=== Bereitgestellte Auflistung ===
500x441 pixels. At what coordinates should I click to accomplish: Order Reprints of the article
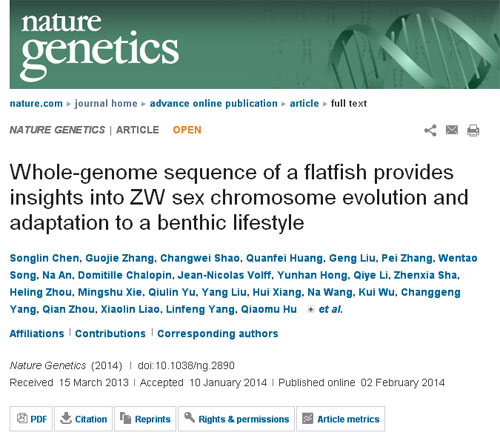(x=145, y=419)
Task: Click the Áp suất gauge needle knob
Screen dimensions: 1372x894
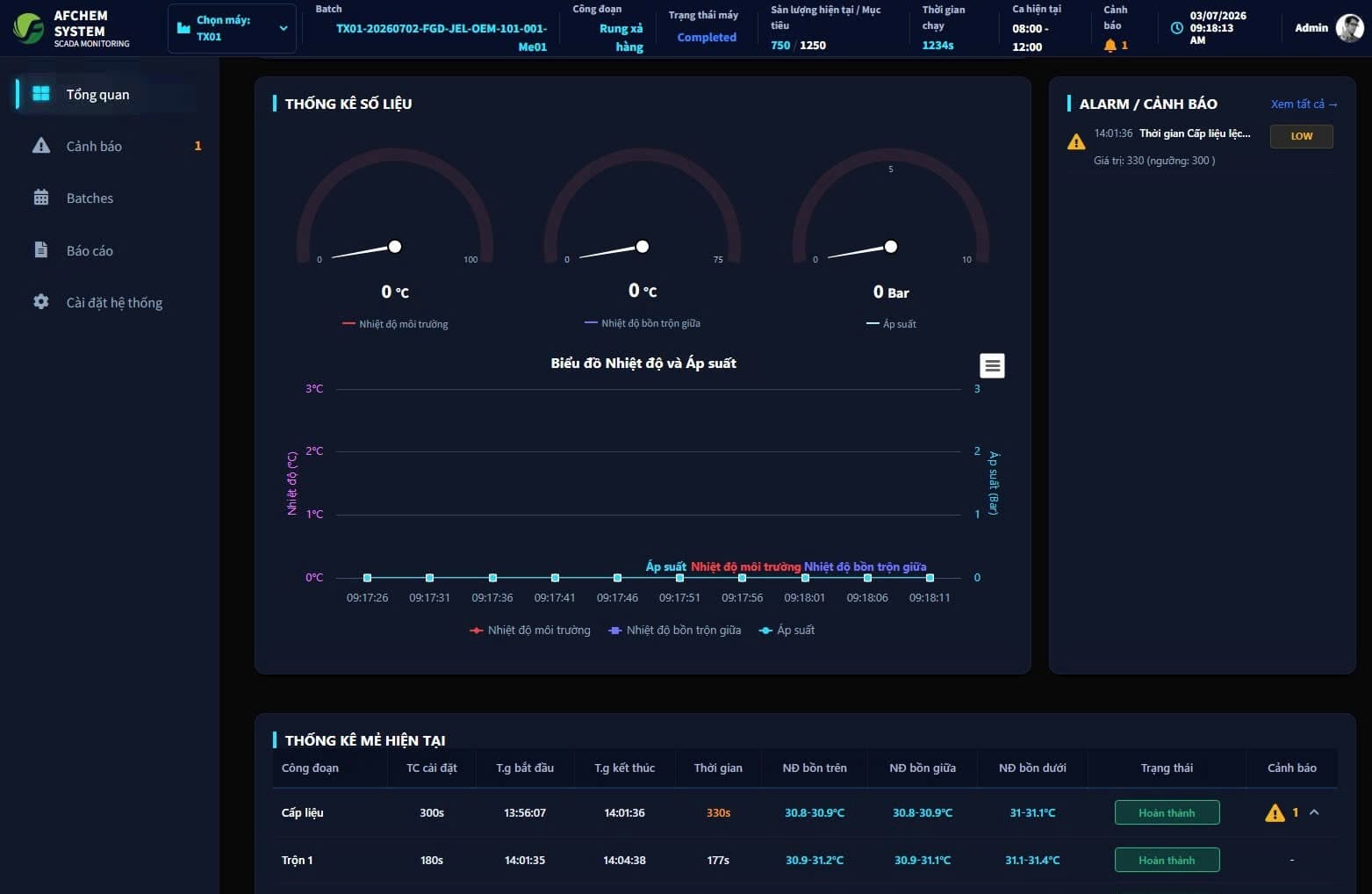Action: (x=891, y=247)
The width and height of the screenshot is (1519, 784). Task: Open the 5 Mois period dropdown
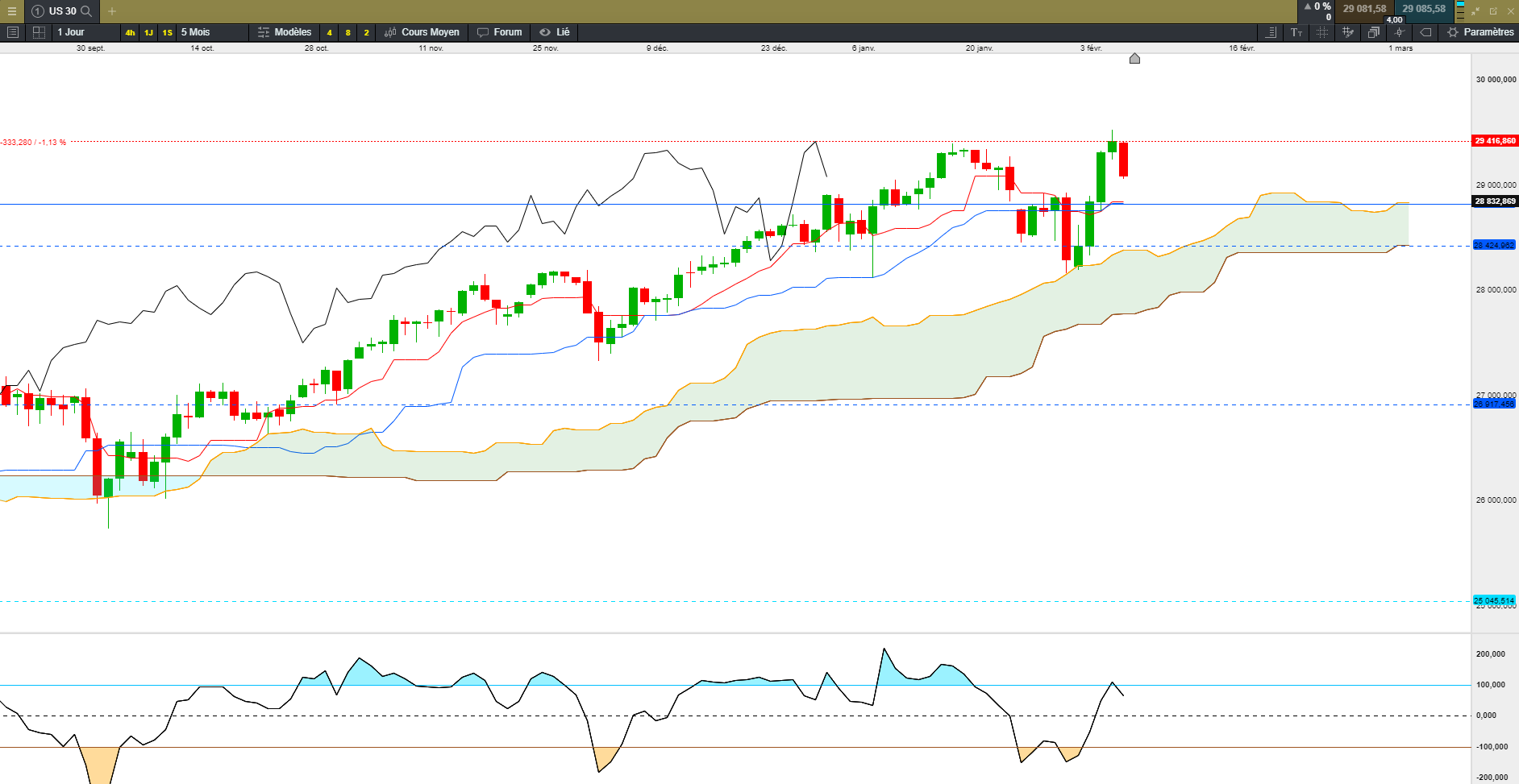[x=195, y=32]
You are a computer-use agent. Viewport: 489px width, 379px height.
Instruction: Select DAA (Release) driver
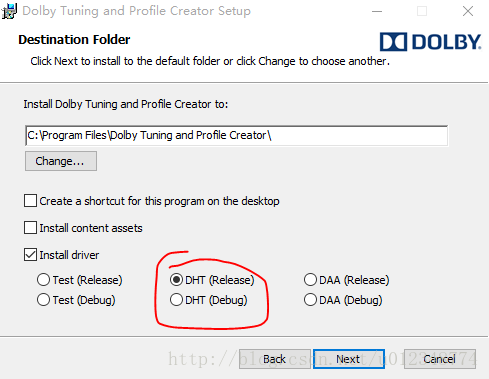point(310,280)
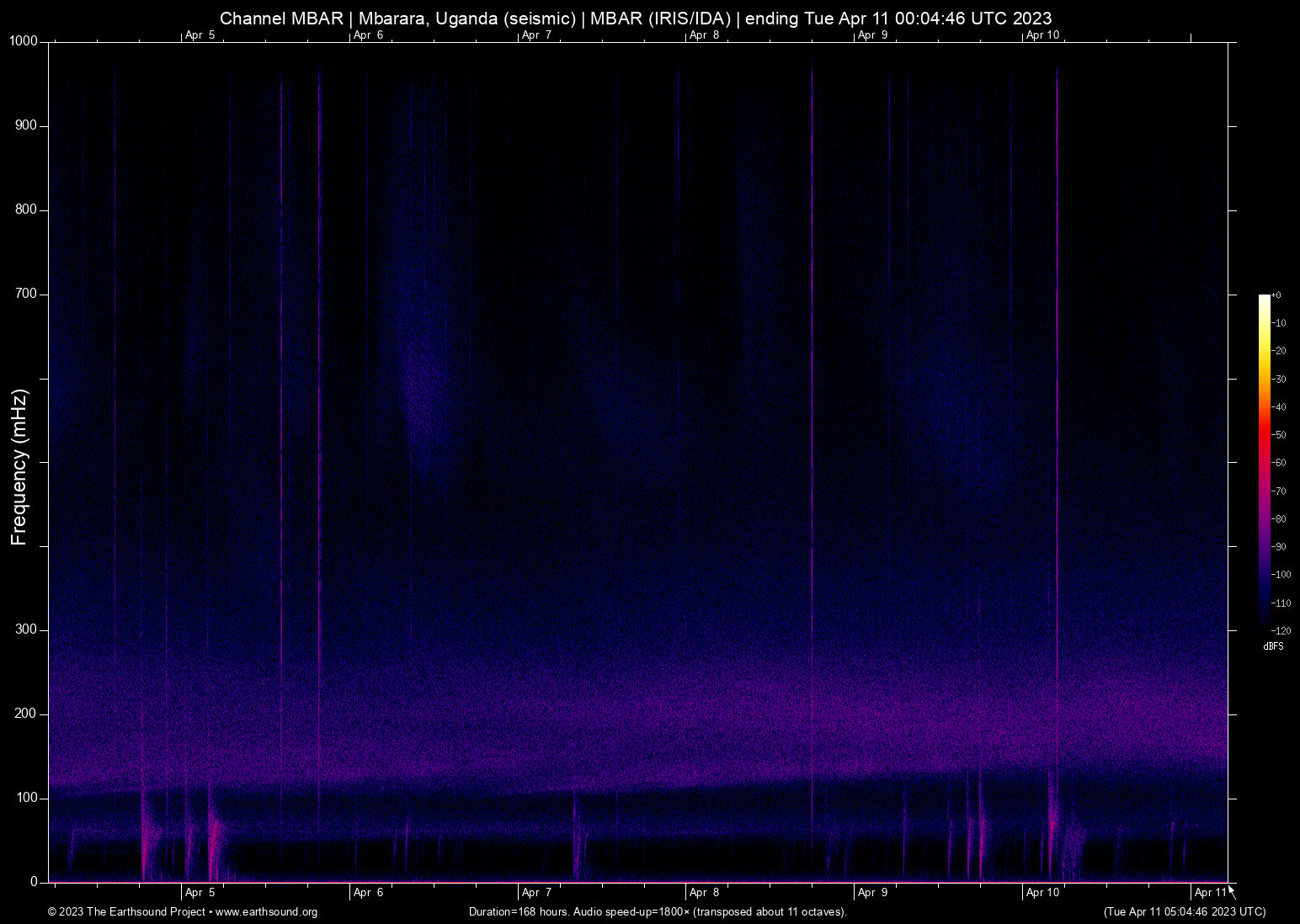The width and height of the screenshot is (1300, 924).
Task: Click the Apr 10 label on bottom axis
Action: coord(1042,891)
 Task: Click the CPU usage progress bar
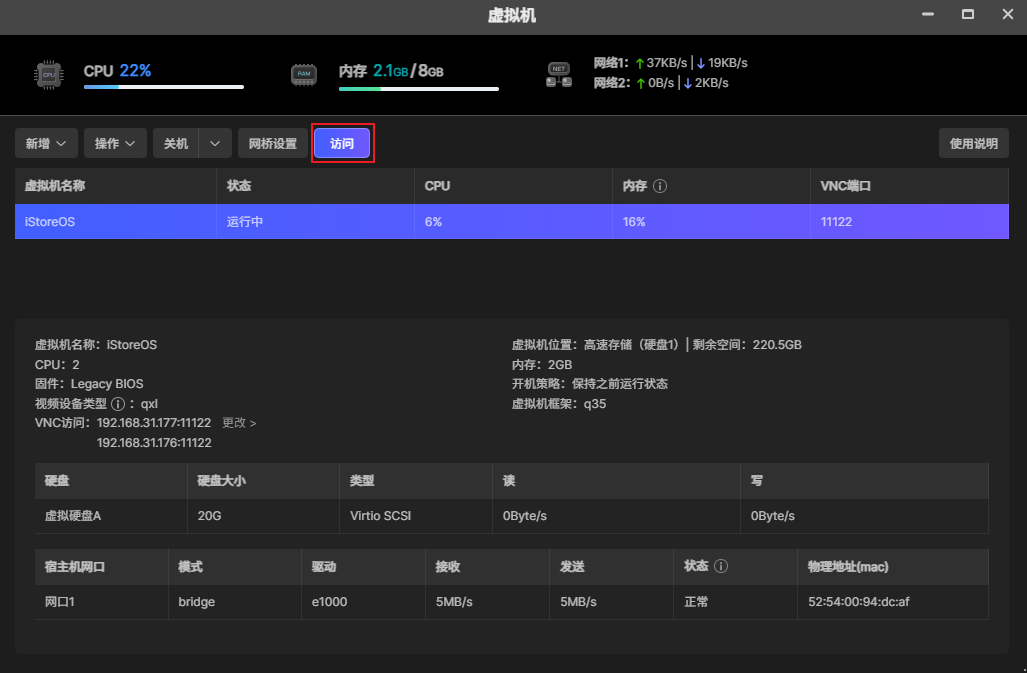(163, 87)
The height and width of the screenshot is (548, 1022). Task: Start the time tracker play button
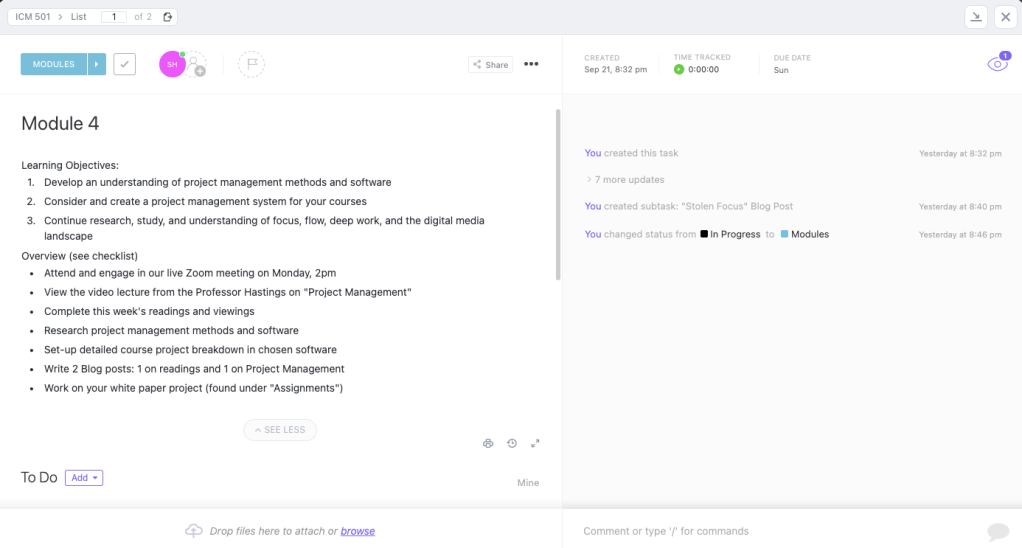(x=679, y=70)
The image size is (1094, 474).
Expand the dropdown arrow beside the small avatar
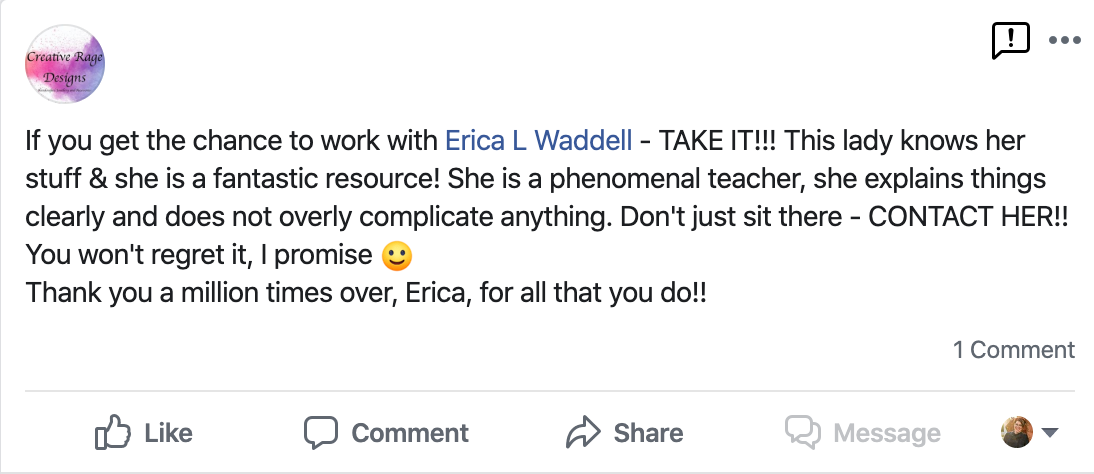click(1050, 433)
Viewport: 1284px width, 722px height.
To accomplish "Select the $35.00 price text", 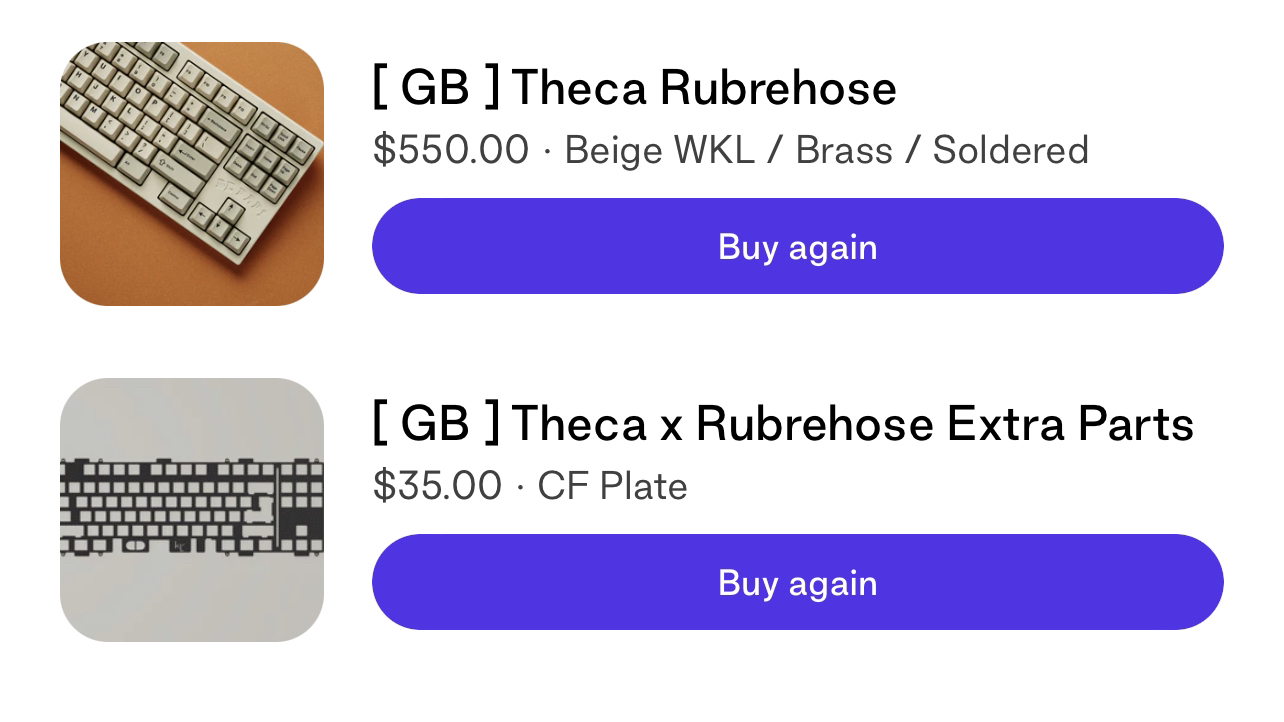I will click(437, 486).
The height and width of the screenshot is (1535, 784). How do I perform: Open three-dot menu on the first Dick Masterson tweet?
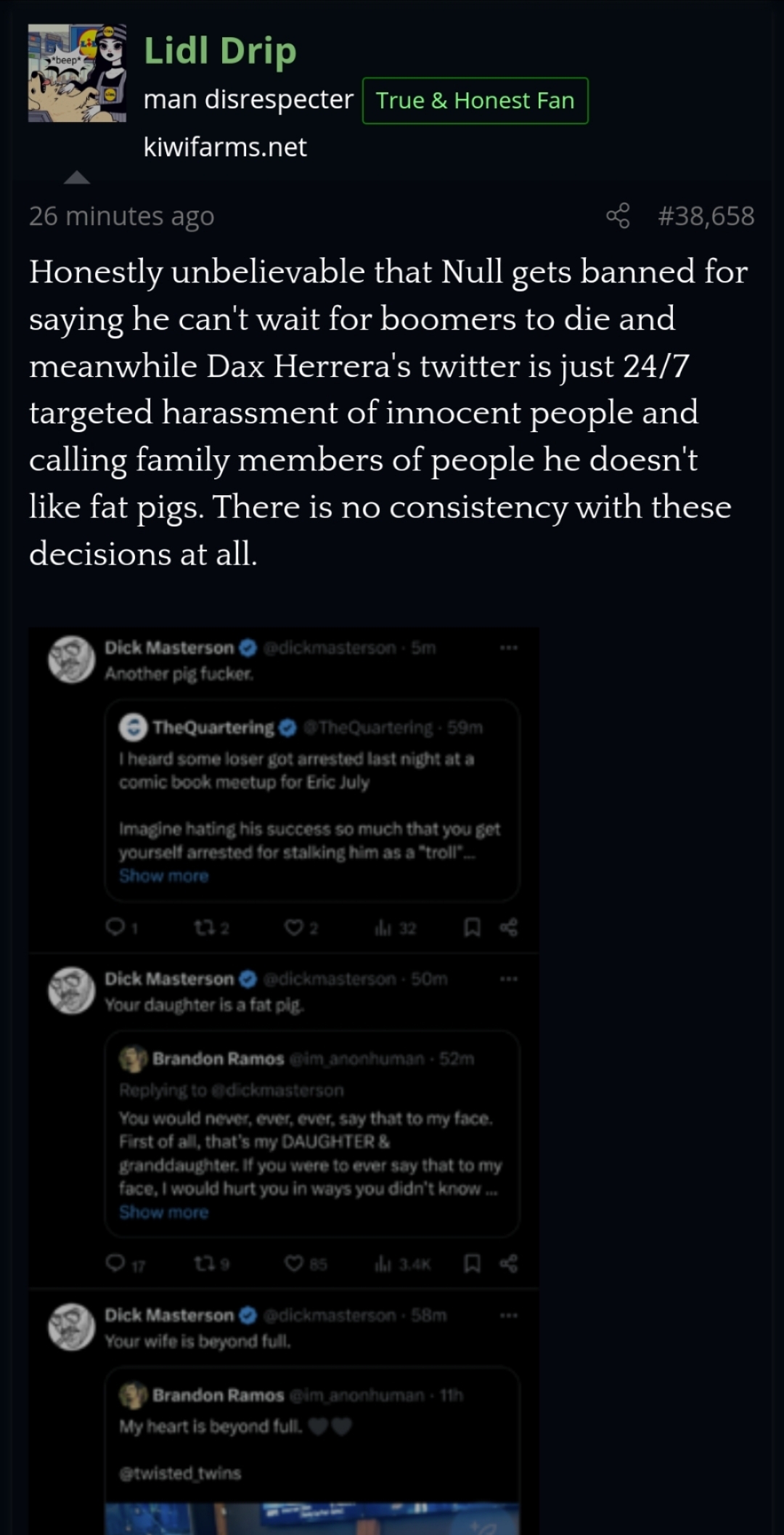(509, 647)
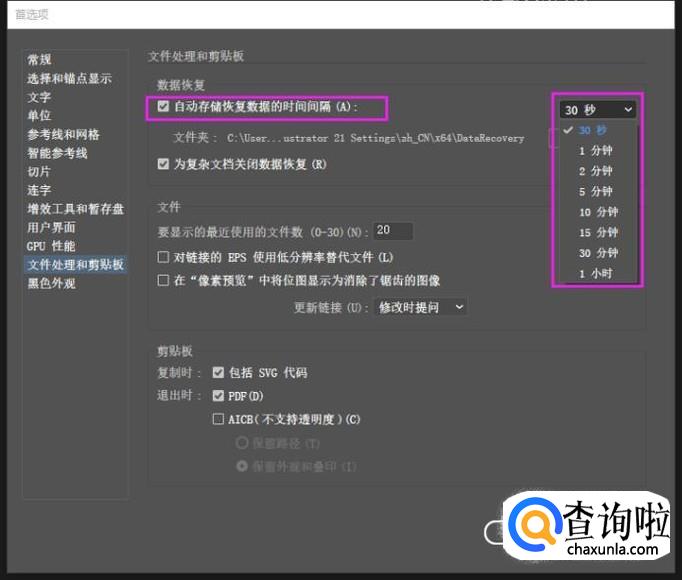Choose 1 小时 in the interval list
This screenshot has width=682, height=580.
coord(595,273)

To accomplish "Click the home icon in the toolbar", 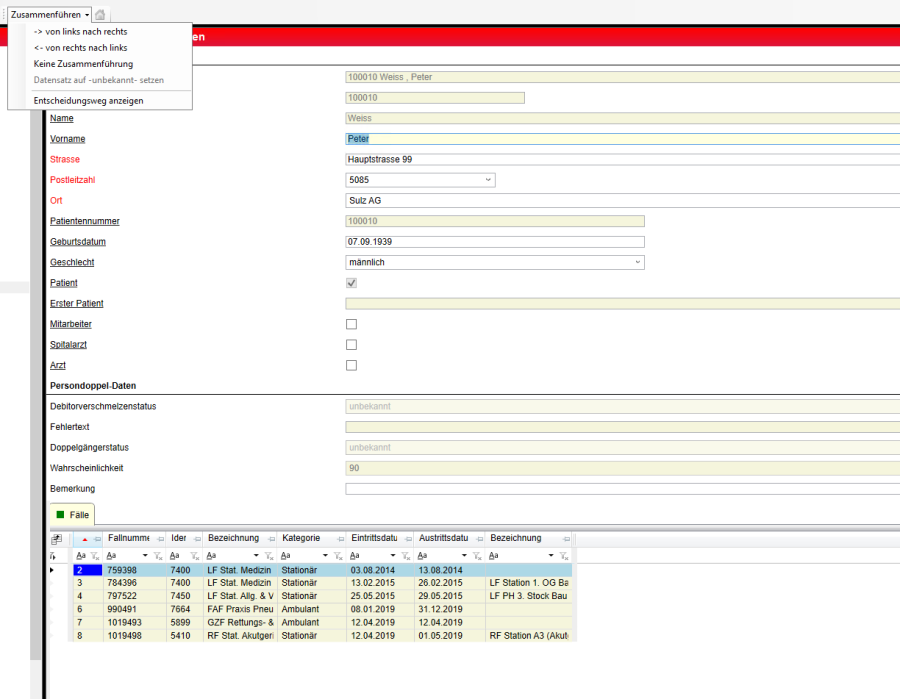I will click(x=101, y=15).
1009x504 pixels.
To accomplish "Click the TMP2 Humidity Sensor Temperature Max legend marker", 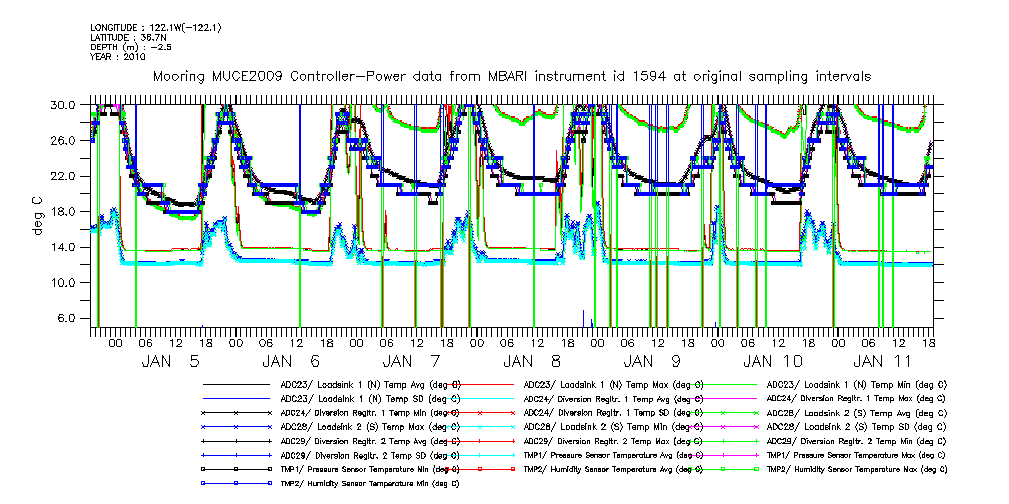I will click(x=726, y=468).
===
**Deine Aufgabe:** Beginne am Anfang der Auflistung und höre nach der Zeile mit „(x=679, y=70)“ auf. Ordne diese Zeilen bitte als nummerierte Liste an, ohne Leerzeilen und ohne die Bilder.

**Lösung dieser Aufgabe:**
1. 500x441 pixels. At what coordinates should I click to accomplish: Order Reprints of the article
2. (x=145, y=419)
3. Task: Click the Áp suất gauge needle knob
4. Screen dimensions: 1372x894
5. Action: (x=891, y=247)
6. The width and height of the screenshot is (1519, 784). Task: Open the 5 Mois period dropdown
7. [x=195, y=32]
8. You are a computer-use agent. Viewport: 489px width, 379px height.
9. Instruction: Select DAA (Release) driver
10. point(310,280)
11. The width and height of the screenshot is (1300, 924).
12. Task: Click the Apr 10 label on bottom axis
13. Action: coord(1042,891)
14.  Task: Click the CPU usage progress bar
15. (163, 87)
16. The height and width of the screenshot is (548, 1022). Task: Start the time tracker play button
17. (x=679, y=70)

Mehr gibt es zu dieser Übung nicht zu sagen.